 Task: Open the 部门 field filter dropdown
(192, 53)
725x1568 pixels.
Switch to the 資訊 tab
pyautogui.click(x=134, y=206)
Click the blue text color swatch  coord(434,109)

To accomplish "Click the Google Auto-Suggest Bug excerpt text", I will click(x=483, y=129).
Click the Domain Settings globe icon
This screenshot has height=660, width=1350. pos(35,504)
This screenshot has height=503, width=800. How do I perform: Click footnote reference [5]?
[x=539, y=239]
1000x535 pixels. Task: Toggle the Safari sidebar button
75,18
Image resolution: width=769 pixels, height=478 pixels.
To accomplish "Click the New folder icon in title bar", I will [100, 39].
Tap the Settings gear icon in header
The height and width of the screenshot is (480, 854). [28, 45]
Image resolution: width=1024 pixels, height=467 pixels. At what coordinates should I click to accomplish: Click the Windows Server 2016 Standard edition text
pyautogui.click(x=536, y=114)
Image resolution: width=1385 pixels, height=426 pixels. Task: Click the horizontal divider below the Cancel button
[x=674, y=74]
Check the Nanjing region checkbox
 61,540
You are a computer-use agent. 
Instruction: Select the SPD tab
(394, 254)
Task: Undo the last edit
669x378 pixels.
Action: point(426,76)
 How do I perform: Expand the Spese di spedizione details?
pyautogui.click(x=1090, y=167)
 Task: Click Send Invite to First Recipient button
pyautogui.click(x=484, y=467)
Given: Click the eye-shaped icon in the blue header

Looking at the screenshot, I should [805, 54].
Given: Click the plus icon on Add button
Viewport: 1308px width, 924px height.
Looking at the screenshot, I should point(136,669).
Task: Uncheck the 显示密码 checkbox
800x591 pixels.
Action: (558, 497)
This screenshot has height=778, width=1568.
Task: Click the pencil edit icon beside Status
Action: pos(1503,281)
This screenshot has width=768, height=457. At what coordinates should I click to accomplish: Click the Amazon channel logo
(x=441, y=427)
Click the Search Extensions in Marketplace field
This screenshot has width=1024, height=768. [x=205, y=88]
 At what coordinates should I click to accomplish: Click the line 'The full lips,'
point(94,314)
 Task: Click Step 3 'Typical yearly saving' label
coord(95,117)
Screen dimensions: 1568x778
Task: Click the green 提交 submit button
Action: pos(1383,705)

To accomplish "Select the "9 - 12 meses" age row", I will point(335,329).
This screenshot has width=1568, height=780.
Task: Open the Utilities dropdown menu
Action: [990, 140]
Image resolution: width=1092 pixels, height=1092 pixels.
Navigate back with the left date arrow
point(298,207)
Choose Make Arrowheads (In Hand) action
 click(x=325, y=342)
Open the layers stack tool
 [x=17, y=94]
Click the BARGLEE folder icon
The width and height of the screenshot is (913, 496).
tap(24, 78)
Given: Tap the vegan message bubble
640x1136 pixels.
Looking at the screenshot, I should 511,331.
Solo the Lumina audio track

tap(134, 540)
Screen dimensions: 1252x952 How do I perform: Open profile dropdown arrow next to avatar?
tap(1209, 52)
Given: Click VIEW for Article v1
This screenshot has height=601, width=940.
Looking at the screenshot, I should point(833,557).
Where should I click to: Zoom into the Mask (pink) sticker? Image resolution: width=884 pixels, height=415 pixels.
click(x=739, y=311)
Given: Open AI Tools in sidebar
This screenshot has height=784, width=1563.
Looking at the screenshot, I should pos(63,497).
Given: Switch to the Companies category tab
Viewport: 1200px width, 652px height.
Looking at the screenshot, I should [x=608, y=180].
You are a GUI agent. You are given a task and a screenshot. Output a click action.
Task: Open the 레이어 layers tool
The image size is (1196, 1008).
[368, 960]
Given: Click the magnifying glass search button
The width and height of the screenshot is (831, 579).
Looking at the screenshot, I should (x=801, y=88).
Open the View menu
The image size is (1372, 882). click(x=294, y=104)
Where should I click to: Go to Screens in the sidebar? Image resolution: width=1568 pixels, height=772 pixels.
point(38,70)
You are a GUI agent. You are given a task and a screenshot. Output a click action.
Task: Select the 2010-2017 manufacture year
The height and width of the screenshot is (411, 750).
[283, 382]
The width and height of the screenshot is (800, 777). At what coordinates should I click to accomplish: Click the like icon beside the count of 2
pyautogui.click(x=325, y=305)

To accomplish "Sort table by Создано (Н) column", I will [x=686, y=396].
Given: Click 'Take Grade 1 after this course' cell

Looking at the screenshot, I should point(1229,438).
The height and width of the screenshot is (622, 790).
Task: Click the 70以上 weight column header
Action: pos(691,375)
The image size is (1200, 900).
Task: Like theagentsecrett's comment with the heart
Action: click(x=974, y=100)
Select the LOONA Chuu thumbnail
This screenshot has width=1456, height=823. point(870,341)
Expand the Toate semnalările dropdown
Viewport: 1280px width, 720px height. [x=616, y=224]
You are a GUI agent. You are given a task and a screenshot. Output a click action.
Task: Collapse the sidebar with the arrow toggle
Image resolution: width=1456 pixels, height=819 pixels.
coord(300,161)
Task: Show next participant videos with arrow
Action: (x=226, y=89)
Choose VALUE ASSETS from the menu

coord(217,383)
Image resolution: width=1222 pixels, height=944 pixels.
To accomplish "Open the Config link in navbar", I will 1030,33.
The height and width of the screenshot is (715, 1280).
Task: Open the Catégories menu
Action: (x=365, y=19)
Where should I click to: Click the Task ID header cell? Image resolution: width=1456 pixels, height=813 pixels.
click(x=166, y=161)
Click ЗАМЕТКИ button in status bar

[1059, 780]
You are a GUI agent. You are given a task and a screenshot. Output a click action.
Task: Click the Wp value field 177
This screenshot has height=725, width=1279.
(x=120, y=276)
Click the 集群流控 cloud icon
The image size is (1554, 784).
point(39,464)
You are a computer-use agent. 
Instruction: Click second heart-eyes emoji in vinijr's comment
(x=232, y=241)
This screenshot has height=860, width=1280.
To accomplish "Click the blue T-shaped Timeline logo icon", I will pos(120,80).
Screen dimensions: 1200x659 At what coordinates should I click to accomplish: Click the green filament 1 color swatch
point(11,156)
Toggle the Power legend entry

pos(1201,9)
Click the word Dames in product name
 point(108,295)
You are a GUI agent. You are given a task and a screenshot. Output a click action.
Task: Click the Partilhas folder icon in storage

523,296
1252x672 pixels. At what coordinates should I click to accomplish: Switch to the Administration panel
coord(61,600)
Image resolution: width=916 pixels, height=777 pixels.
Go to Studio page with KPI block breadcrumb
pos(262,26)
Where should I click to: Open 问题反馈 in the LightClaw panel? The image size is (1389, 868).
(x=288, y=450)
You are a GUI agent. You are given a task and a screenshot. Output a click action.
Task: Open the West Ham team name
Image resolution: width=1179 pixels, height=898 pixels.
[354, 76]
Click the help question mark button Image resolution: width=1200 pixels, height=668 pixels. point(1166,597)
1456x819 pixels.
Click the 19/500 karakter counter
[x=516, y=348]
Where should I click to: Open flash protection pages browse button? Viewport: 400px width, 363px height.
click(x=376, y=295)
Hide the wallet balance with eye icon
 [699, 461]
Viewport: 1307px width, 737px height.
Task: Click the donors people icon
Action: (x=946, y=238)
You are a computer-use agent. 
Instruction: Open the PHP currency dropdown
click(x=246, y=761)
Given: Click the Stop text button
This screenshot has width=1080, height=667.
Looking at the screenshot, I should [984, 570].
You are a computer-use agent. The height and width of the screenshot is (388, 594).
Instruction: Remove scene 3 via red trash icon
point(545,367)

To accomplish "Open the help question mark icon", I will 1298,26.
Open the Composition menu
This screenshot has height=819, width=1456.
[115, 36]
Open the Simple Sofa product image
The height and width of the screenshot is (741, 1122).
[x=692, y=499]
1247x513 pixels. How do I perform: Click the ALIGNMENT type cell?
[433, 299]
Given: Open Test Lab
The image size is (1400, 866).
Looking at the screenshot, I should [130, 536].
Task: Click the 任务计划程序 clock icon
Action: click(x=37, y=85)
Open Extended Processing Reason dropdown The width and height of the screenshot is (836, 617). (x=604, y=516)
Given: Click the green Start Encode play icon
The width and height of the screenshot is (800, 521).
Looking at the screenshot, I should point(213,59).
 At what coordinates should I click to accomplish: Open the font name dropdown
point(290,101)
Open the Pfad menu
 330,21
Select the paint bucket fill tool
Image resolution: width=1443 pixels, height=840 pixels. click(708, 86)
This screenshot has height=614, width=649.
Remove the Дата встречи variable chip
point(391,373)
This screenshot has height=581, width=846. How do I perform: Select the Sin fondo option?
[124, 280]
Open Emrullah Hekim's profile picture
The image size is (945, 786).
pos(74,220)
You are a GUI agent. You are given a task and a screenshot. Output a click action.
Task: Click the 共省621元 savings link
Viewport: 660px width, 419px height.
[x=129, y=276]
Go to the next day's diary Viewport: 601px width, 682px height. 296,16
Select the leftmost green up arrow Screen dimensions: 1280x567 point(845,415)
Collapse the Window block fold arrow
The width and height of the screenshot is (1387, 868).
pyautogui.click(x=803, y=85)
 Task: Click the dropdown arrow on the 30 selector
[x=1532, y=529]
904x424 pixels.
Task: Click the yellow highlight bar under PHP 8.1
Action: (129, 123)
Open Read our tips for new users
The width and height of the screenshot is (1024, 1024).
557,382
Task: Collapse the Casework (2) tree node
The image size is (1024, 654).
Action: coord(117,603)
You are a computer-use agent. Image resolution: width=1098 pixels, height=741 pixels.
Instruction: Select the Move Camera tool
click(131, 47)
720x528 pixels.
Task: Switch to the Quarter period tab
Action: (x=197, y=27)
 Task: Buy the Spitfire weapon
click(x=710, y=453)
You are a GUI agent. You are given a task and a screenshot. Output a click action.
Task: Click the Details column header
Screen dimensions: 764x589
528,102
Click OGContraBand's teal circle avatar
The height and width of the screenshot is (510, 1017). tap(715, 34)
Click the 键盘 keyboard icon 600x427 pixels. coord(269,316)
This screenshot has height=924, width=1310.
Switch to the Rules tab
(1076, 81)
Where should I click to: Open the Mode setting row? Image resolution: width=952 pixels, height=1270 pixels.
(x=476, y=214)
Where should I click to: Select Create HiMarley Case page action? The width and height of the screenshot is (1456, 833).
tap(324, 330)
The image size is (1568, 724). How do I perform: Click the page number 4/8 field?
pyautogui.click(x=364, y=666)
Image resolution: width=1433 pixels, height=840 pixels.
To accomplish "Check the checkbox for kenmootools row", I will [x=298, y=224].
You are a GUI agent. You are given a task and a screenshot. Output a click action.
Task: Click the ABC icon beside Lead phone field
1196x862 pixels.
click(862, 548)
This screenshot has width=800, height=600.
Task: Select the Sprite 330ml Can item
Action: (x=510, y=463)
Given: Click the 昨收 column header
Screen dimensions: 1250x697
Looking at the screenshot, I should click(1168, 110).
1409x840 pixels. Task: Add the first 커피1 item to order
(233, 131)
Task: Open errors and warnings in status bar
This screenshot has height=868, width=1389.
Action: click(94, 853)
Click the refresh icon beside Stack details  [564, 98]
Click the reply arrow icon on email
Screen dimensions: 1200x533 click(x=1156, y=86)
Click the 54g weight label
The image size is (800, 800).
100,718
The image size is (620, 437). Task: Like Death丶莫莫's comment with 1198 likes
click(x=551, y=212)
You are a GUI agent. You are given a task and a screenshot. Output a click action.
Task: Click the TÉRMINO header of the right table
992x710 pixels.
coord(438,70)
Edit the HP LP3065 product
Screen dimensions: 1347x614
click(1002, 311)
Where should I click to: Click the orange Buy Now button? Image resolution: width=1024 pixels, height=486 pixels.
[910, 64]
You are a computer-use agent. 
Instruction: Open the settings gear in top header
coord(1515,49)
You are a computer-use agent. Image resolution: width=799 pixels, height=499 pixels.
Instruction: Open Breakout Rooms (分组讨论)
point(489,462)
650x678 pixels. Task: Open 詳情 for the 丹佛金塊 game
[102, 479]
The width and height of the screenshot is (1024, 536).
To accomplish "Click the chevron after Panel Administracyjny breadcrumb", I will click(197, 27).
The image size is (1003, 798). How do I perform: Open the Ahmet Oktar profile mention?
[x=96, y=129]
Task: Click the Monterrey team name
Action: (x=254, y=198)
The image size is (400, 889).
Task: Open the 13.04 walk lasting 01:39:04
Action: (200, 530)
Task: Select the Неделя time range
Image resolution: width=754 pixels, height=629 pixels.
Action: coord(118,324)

============

Stated problem:
Can you write out the material above from the line containing "Where should I click to: Go" down to the line containing "will [x=686, y=396].", requests included, with every click coordinate in the answers raised by 105?

Correct output:
Where should I click to: Go to Screens in the sidebar? Image resolution: width=1568 pixels, height=772 pixels.
point(143,175)
You are a GUI agent. You are given a task and a screenshot. Output a click action.
Task: Select the 2010-2017 manufacture year
The height and width of the screenshot is (411, 750).
[388, 487]
The width and height of the screenshot is (800, 777). At what coordinates should I click to accomplish: Click the like icon beside the count of 2
pyautogui.click(x=430, y=410)

To accomplish "Sort table by Создано (Н) column", I will [x=791, y=501].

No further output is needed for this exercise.